*** Data section ***
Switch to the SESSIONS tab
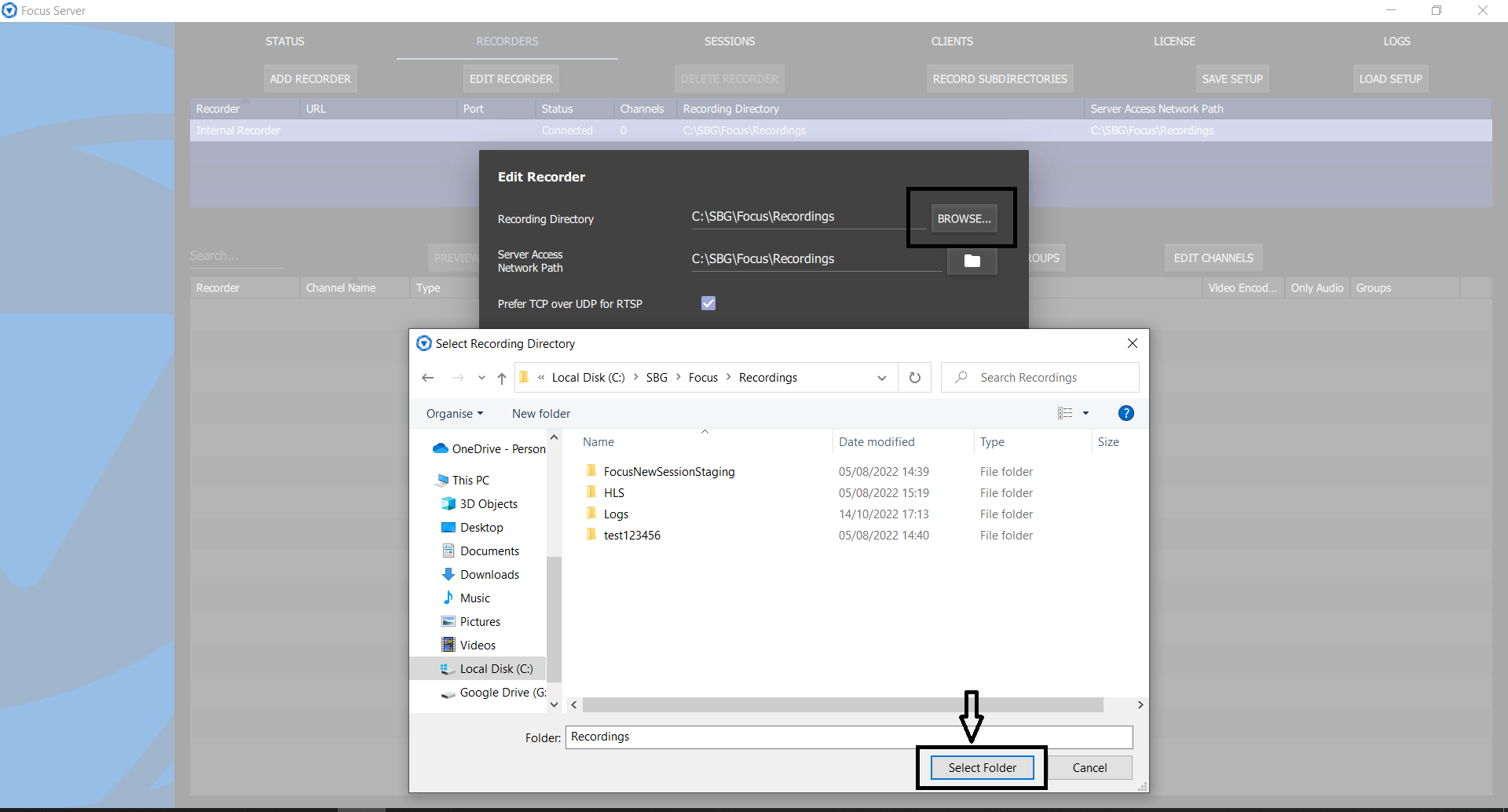Viewport: 1508px width, 812px height. (729, 42)
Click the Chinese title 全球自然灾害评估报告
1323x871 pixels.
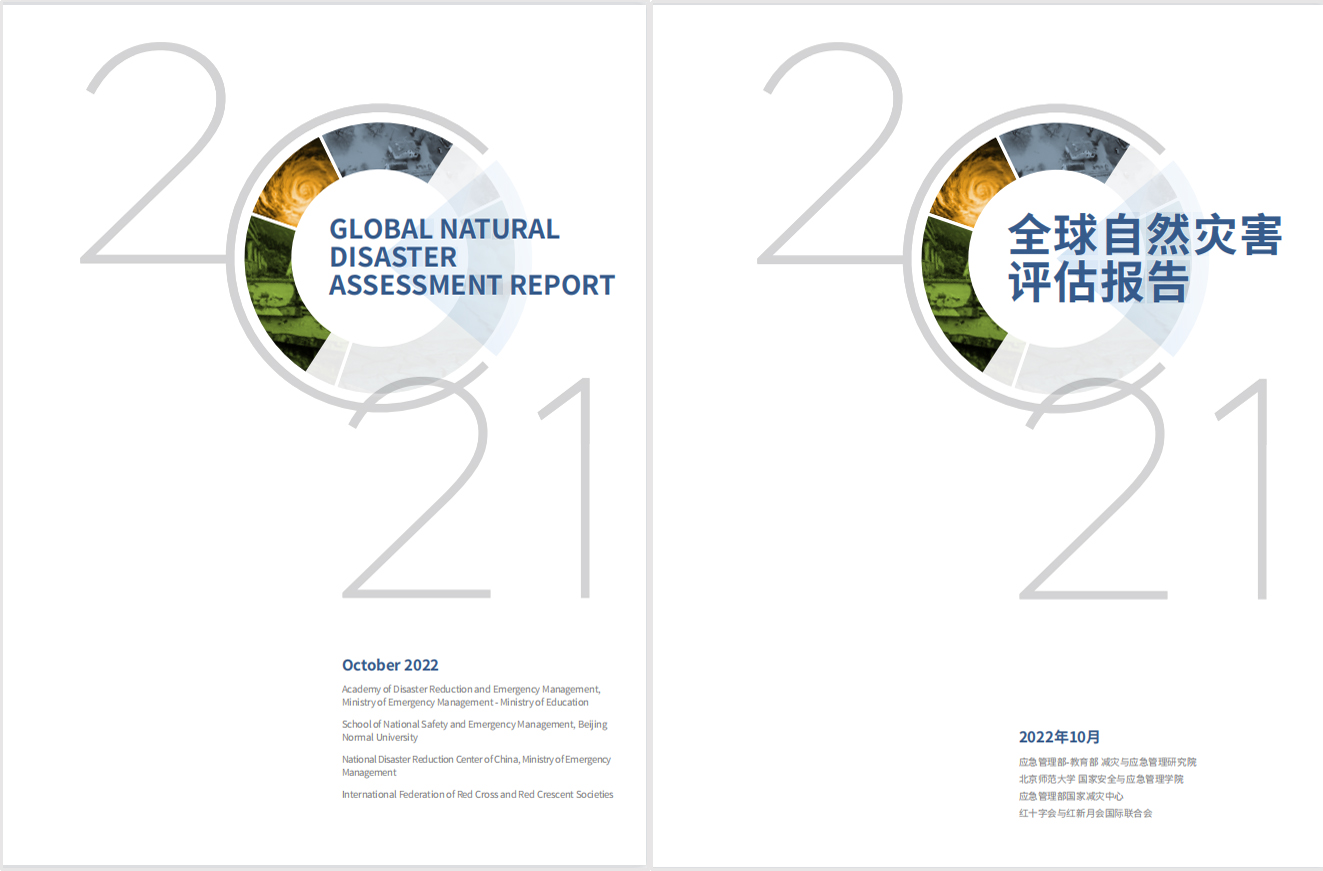tap(1143, 258)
*** End of Data section ***
◆ The problem ◆
Repeat the records above exactly, leaving out any pictures they contain.

◆ Task response ◆
Switch to the SESSIONS tab
Viewport: 1508px width, 812px height. (729, 42)
Click the Chinese title 全球自然灾害评估报告
1323x871 pixels.
tap(1143, 258)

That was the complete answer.